La voz y los ritmos de Rubén Blades empezaban a hacerme efecto en la cabeza. Disipaban mis angustias. Calmaban mis dolores. Felicidad, Caribe. El cielo estaba gris y bajo, pero cargado de una violenta luz. El mar se inventaba un azul metalizado. Me gustaba mucho cuando Marsella se buscaba los colores de Lisboa.
Sánchez me estaba esperando ya. Me llevé una sorpresa. Me lo había imaginado como una especie de mia, con el careto duro. Era bajito y rechoncho. Por la manera de saludarme, comprendí que no era del tipo valiente. Mano fláccida, mirada esquiva. El tío que siempre dirá que sí aunque piense que no.
Tenía miedo.
—Mire, soy padre de familia —dijo siguiéndome hasta el despacho.
—Siéntese.
—Y tengo tres hijos. Los semáforos, los límites de velocidad, bueno, imagínese si tengo cuidado. Mi taxi es mi medio de vida, o sea que…
Me tendió una hoja. Nombres, direcciones, teléfonos. Cuatro. Lo miré.
—Ellos podrán confirmárselo. A la hora que usted dice, yo estaba con ellos. Hasta las once y media. Después me volví al taxi.
Coloqué la hoja delante de mí, me encendí un cigarro y le clavé la mirada en los ojos. Unos ojos de cerdo, inyectados en sangre. Los bajó en seguida. Se estrujaba las manos, no paraba de apretárselas una contra otra. El sudor le brillaba en la frente.

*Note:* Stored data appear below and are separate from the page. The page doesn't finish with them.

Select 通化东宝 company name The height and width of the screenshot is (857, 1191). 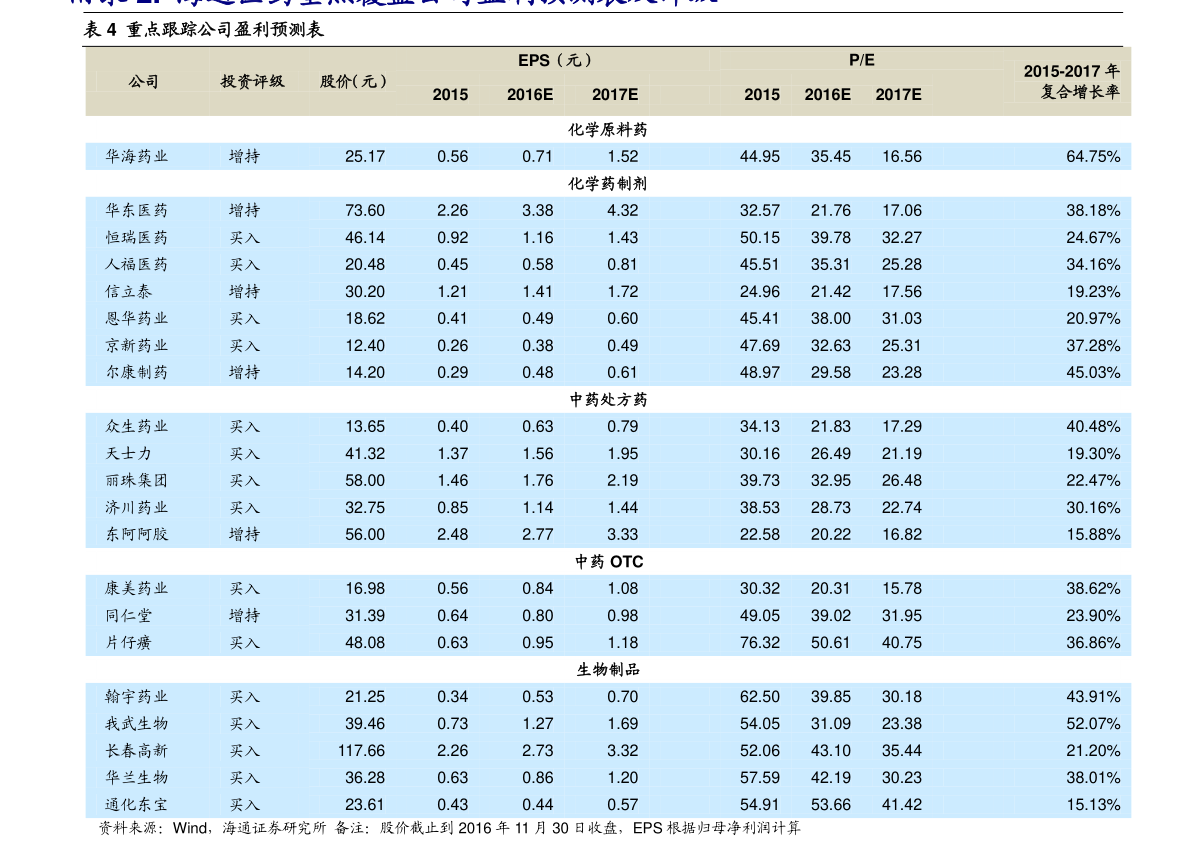[x=137, y=805]
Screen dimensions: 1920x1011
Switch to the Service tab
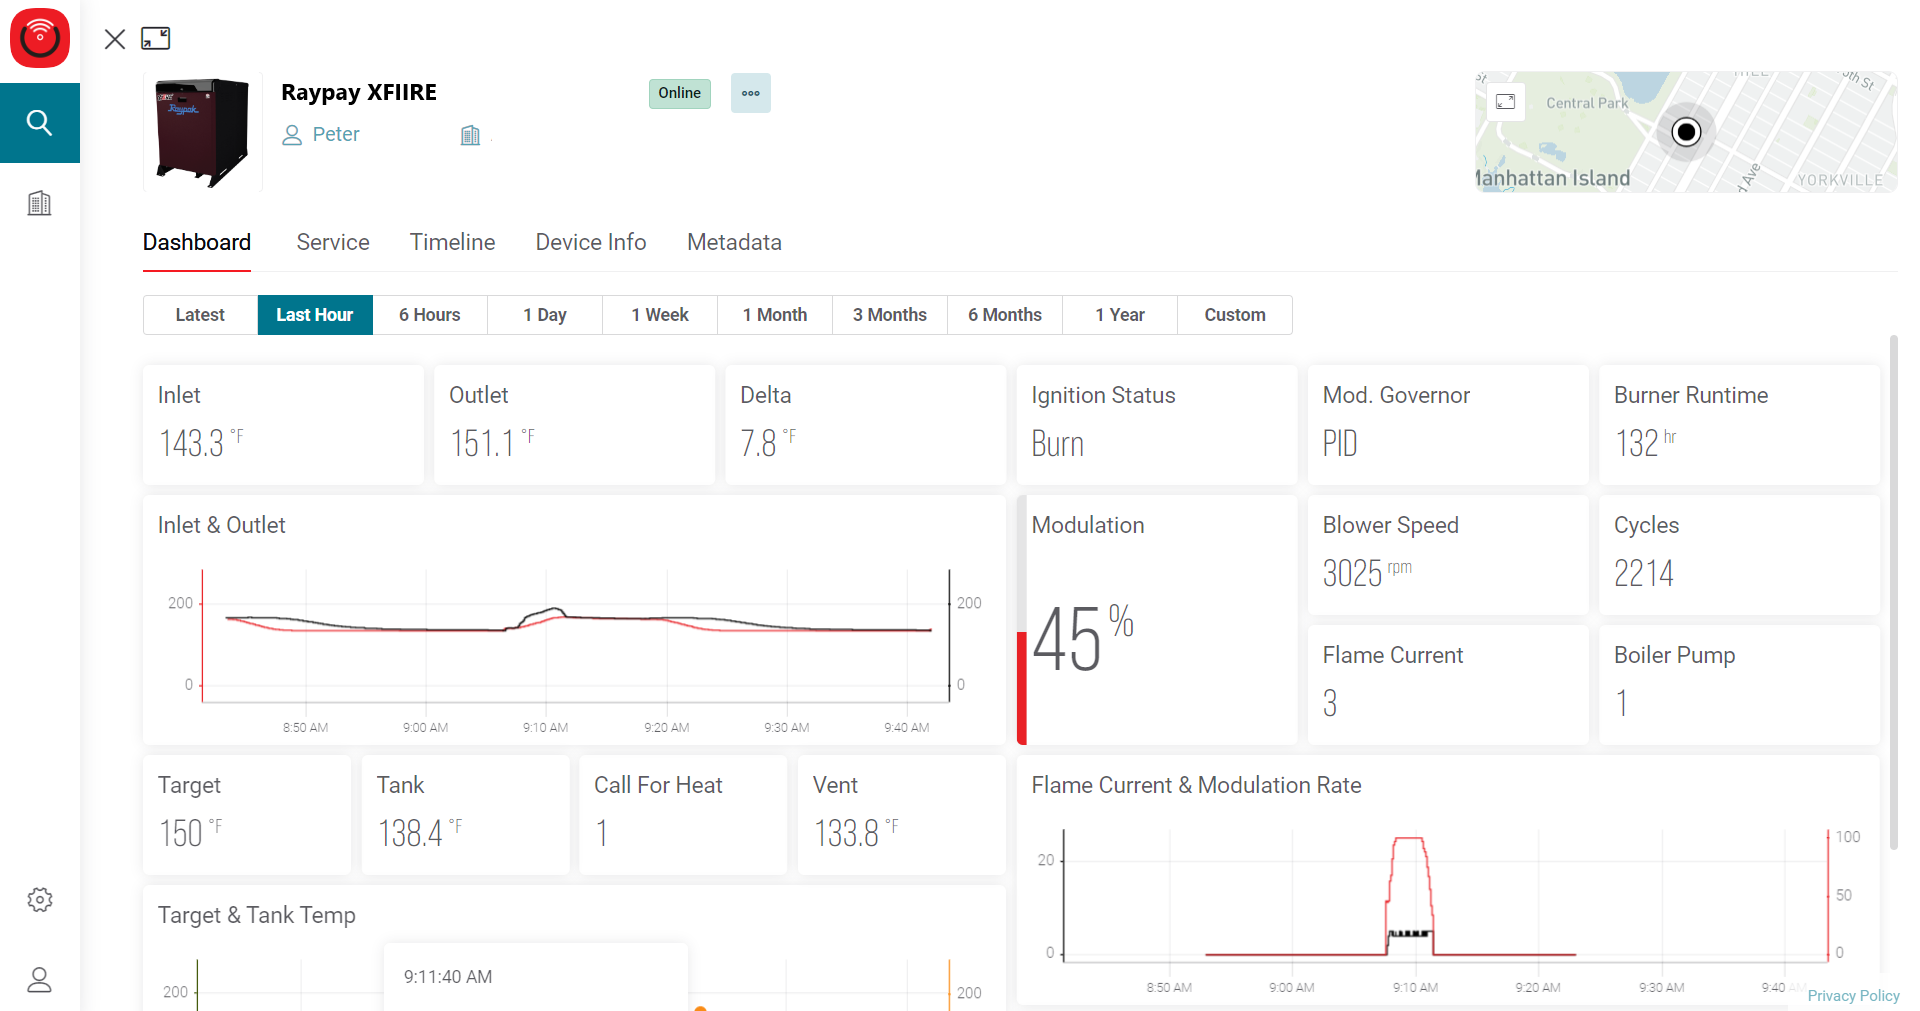[x=333, y=242]
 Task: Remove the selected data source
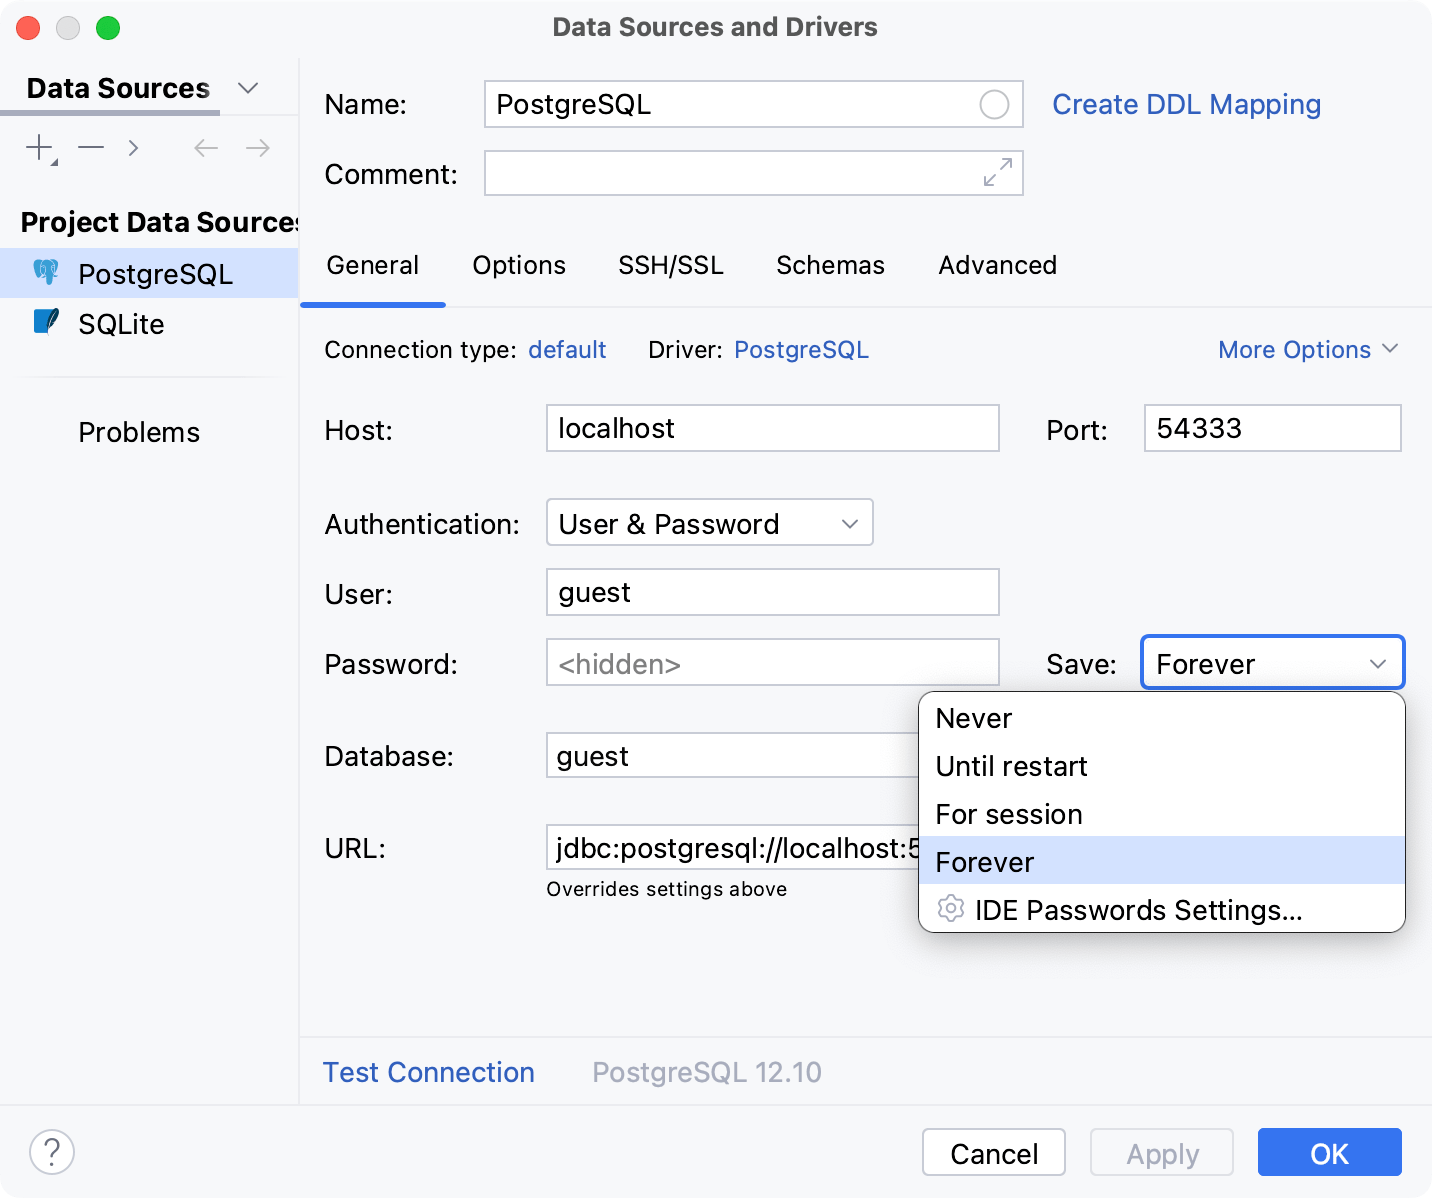click(90, 147)
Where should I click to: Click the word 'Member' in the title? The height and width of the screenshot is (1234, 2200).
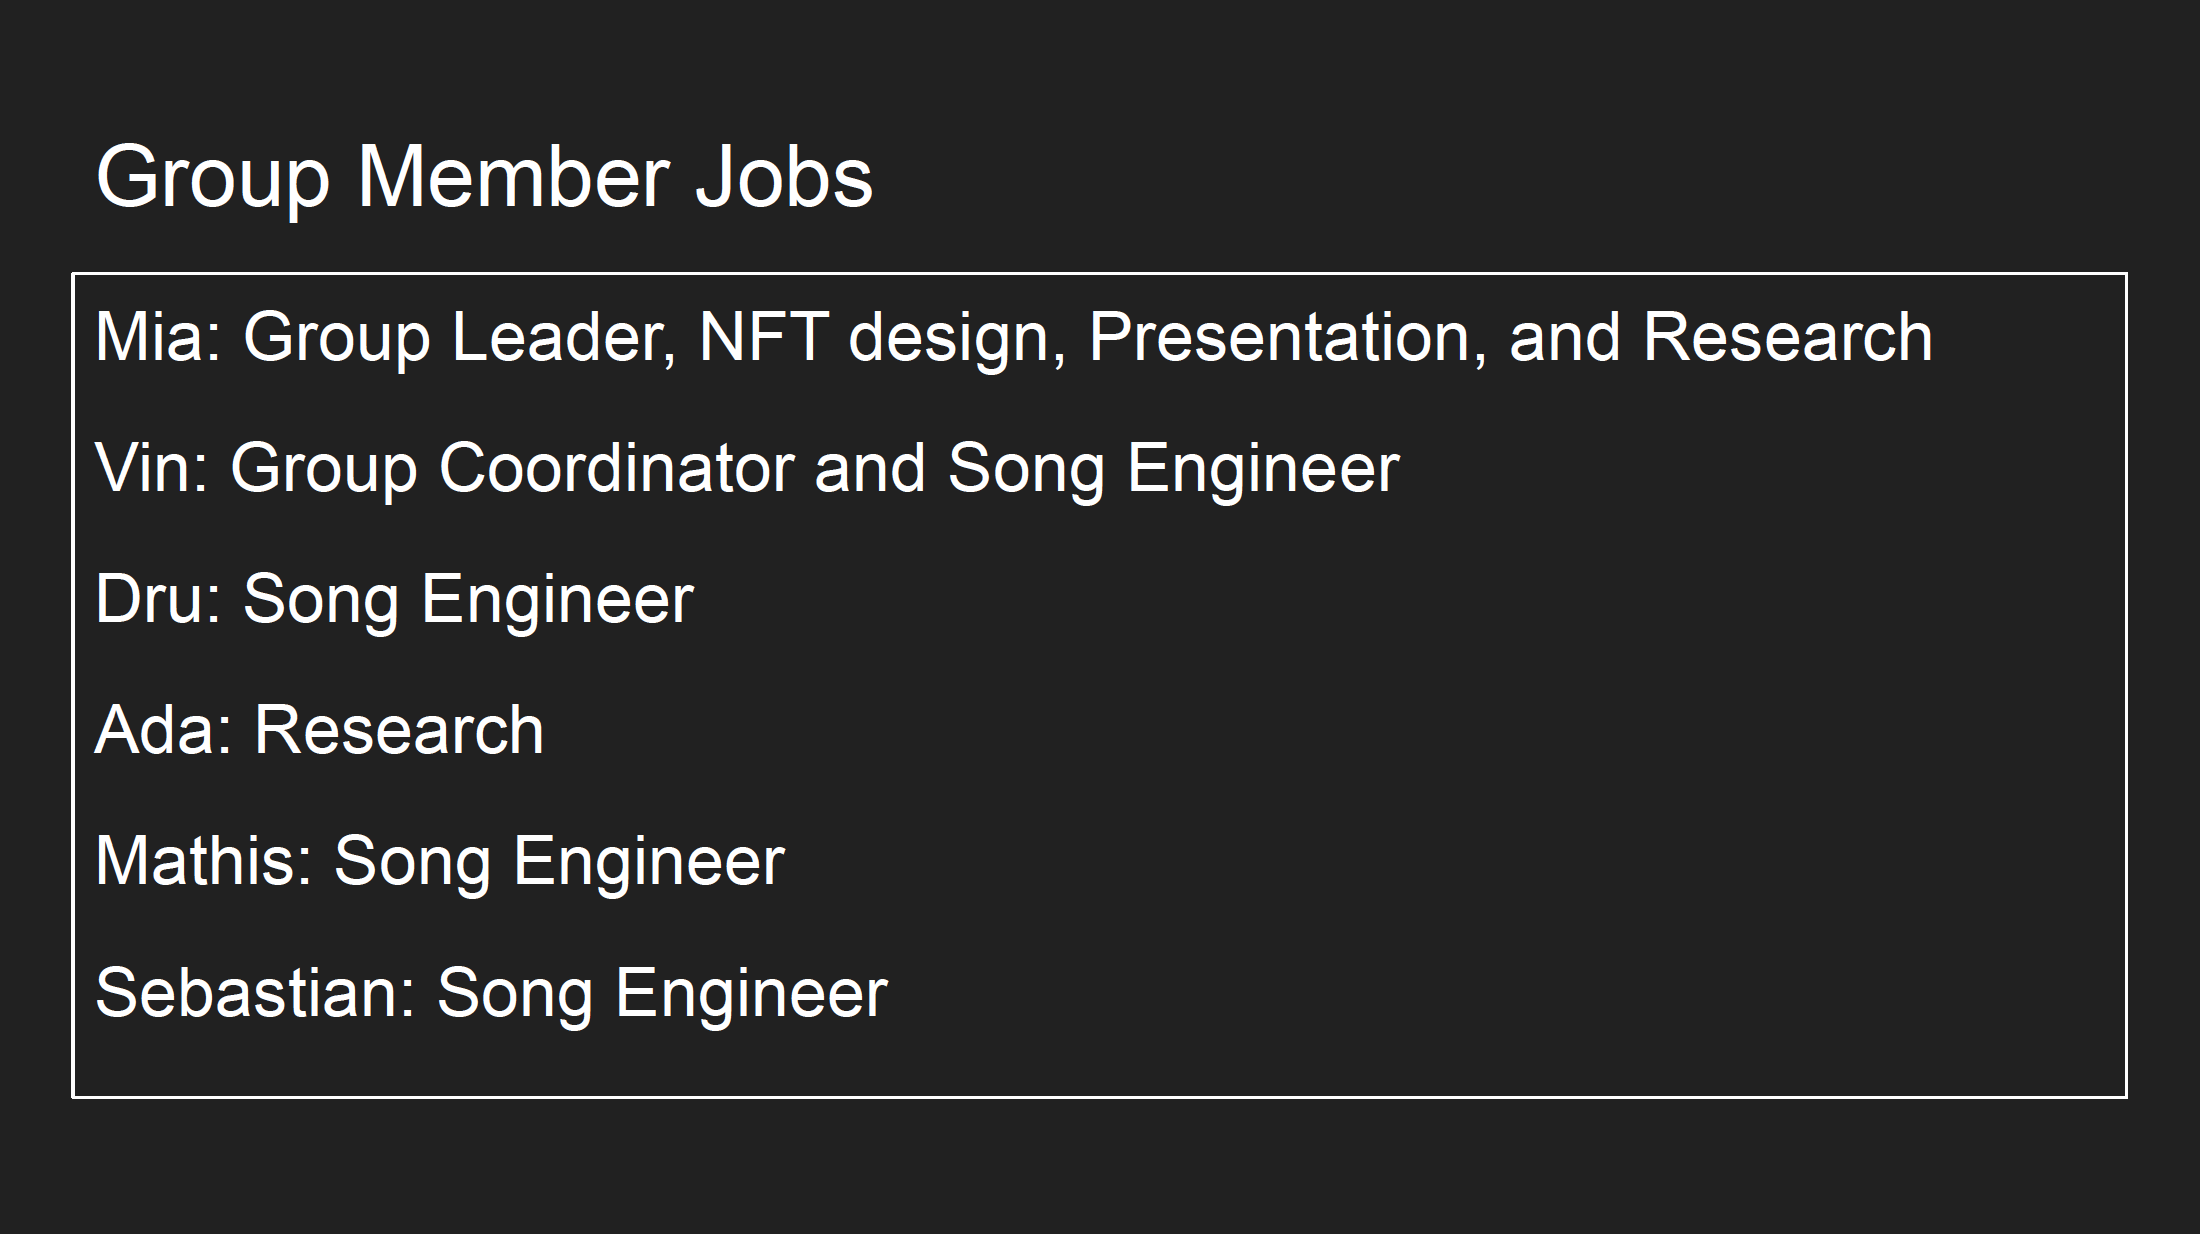pyautogui.click(x=513, y=177)
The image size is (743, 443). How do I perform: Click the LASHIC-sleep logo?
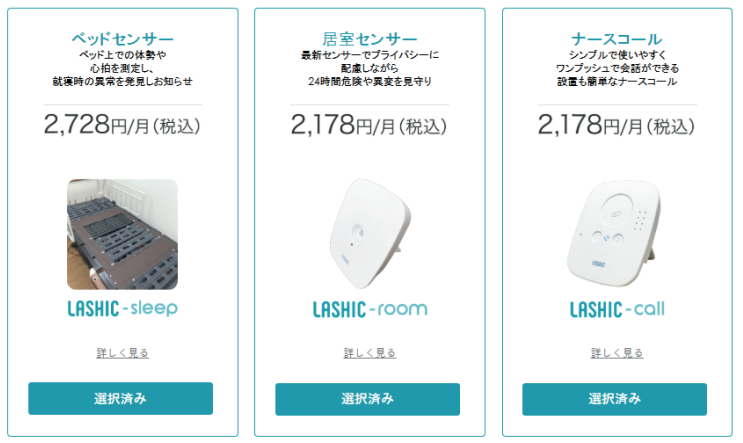click(x=122, y=308)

—Lo siento, señor Sánchez —levantó la cabeza—. Sus amigos, si los convoco, se verán obligados a decir falso testimonio. Les va a crear usted complicaciones.
Me miró con sus ojos rojos. Abrí un cajón, agarré un expediente al azar, bien gordo, lo puse delante de mí y empecé a hojear.
—Se puede usted imaginar que sólo por saltarse un semáforo no nos habríamos tomado la molestia de convocarle y todo eso. Se le agrandaron los ojos. Ahora sí que sudaba pero bien. Es más grave. Mucho más grave, señor Sánchez. Sus amigos se arrepentirán de haber confiado en usted. Y usted…
—Estaba allí. De 9 a 11.
Había levantado la voz. El miedo. Pero me parecía sincero. Me resultó extraño. Pero decidí no apurar más.
—No, señor —le contesté yo con firmeza—. Tengo ocho testigos. Valen más que todos los suyos. Seis policías de servicio —se le abrió la boca, pero no le salió ni un solo sonido. Vi cómo desfilaban por sus ojos todas las catástrofes del mundo—. A las 22:15 su taxi estaba en la rue Corneille, delante de La Commanderie. Puedo acusarle de complicidad de asesinato.
—No era yo —dijo con voz tímida—. No era yo. Se lo puedo explicar.